La propuesta se enmarca en la estrategia REMAS, un mecanismo de articulación entre el Inpec y la Armada de Colombia. El objetivo declarado es reforzar el control penitenciario sobre los internos de mayor perfil criminal y restringir su capacidad de comunicación con estructuras delincuenciales que operan desde las cárceles.
Históricamente, el sistema penitenciario colombiano ha enfrentado dificultades para impedir que los cabecillas de organizaciones ilegales mantengan el control de sus redes desde los centros de reclusión. Los reportes de extorsiones, ordenes de sicariato y coordinación de narcotráfico emitidas desde las cárceles han sido una preocupación recurrente de las autoridades.
Los penales de alta seguridad en Colombia, como La Tramacúa en Valledupar y la cárcel de máxima seguridad de Cómbita, han sido las principales sedes para este tipo de internos. Sin embargo, episodios de corrupción interna y el ingreso de dispositivos de comunicación han motivado la búsqueda de alternativas como la planteada por la estrategia REMAS.
La figura del buque cárcel no es nueva a nivel internacional. Países como Brasil y Reino Unido han implementado o analizado el uso de embarcaciones adaptadas como centros de detención temporal, con resultados operativos diversos según los reportes oficiales de cada nación.
La participación de la Armada de Colombia resulta clave en esta estrategia, pues la institución naval cuenta con experiencia en operaciones de interdicción, control marítimo y custodia de detenidos en operaciones fluviales.
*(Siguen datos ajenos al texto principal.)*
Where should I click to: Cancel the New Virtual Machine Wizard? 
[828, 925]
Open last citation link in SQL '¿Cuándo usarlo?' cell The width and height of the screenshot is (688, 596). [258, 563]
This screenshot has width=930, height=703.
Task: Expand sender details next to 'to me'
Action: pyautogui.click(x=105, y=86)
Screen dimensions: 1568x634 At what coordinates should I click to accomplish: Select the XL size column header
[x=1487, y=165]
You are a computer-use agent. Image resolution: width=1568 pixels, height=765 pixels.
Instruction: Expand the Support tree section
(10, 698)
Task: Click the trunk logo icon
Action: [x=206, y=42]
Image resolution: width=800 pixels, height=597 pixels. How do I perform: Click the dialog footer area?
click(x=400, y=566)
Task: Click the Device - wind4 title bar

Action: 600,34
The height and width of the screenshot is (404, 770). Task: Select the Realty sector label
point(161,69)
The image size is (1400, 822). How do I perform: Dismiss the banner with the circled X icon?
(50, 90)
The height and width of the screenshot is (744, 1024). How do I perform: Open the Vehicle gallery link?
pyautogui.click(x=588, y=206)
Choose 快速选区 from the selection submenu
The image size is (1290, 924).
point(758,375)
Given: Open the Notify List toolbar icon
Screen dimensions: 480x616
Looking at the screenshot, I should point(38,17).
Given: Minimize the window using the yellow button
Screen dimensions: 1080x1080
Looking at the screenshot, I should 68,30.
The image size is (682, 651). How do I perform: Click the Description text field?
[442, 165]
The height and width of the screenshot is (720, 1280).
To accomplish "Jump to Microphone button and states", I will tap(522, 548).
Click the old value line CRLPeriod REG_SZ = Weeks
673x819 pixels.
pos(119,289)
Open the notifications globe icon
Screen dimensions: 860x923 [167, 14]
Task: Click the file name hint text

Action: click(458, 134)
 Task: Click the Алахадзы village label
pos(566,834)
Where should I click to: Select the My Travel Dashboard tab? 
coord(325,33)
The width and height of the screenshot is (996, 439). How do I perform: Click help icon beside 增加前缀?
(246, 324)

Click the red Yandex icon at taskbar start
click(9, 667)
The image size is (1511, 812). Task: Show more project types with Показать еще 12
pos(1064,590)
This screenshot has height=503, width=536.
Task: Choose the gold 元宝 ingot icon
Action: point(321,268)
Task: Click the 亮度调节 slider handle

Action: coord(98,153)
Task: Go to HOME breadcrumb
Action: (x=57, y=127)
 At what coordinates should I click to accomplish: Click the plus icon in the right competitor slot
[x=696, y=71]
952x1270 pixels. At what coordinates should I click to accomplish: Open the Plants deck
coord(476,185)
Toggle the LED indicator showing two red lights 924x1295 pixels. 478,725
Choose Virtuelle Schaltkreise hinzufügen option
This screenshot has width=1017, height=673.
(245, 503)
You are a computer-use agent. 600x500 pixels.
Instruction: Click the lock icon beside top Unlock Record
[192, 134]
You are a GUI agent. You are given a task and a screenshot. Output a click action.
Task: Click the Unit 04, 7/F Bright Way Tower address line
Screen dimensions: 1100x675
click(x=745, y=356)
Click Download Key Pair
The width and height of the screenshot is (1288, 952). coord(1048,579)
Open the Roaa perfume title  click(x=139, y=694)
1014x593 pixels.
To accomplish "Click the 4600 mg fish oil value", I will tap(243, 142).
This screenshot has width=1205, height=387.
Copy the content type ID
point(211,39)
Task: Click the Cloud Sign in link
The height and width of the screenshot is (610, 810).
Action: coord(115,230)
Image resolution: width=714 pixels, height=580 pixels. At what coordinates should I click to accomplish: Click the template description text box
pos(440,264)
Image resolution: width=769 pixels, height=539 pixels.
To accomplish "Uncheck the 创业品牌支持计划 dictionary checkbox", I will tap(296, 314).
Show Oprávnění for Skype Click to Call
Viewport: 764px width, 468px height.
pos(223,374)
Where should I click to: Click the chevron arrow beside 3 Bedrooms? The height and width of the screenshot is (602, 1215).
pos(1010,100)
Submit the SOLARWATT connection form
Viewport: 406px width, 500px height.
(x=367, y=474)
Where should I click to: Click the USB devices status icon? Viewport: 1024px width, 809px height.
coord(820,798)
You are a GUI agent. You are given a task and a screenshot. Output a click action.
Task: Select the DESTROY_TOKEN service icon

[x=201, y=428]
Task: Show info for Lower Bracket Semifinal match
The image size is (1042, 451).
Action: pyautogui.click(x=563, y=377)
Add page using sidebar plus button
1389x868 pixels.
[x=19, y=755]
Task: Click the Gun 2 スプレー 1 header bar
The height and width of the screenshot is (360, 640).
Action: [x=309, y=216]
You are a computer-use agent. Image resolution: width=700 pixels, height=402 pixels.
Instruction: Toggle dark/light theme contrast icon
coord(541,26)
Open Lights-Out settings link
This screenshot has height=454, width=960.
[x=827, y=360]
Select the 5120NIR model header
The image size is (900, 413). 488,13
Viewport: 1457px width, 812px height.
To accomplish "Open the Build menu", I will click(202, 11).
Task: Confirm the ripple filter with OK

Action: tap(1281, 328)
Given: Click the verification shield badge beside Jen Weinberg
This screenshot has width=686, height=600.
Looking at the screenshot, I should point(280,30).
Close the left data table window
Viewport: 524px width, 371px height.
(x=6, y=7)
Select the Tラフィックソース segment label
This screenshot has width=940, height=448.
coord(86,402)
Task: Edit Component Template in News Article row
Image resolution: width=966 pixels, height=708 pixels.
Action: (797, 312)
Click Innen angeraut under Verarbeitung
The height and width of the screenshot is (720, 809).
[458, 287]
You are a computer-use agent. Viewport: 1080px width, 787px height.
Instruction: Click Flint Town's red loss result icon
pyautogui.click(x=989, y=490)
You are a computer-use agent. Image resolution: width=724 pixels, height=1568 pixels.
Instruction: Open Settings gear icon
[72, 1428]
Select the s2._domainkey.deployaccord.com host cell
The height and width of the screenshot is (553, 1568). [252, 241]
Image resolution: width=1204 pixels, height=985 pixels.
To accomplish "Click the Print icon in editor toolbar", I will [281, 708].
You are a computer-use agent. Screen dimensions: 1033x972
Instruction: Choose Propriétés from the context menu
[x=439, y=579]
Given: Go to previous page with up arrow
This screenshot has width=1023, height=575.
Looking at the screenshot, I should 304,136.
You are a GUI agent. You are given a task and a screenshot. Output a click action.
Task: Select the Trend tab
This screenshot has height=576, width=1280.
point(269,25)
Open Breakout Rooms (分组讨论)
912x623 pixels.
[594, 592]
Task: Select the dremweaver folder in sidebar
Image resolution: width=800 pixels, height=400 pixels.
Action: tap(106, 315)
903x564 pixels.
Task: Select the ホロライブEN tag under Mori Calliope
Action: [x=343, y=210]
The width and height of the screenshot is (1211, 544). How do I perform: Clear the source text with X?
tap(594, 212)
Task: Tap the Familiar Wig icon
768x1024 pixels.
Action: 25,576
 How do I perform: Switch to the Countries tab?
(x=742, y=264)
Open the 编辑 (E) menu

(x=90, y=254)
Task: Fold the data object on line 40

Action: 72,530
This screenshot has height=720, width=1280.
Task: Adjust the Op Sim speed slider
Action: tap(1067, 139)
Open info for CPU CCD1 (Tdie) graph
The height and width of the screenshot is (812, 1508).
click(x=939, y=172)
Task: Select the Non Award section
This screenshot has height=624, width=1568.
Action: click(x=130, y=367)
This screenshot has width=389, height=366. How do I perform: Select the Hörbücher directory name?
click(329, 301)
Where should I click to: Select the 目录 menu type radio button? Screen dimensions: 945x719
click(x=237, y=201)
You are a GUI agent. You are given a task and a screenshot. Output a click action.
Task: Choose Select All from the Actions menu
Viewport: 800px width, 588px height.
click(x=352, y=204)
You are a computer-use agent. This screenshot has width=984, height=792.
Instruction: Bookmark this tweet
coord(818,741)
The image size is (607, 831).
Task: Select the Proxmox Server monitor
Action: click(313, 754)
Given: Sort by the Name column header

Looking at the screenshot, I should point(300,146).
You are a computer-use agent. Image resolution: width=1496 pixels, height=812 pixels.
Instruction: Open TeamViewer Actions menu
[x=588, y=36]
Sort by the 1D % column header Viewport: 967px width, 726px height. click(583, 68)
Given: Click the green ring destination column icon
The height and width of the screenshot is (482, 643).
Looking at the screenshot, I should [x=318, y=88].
Su rol en REMAS se concentraría en la operación logística del buque y en el perímetro de seguridad exterior.
La propuesta aún se encuentra en etapa de evaluación, según la información publicada. No se han precisado fechas de implementación, ni el nombre de la embarcación considerada, ni el número de internos que serían trasladados. Tampoco se conoce un pronunciamiento público detallado por parte del Inpec sobre los alcances operativos del plan.
De concretarse, la medida tendría implicaciones directas en las condiciones de reclusión de los cabecillas y en la capacidad del Estado para fragmentar las cadenas de mando criminales que operan desde las cárceles. Para la ciudadanía, el resultado que se evalúe es si la iniciativa se traduce en una reducción efectiva de las acciones delictivas coordinadas desde los penales.
El siguiente paso será conocer los detalles técnicos y jurídicos de la propuesta, así como los estándares de derechos humanos que se aplicarían a los reclusos en un espacio de reclusión no convencional. La estrategia REMAS queda, por ahora, en fase de estudio por parte del Gobierno nacional.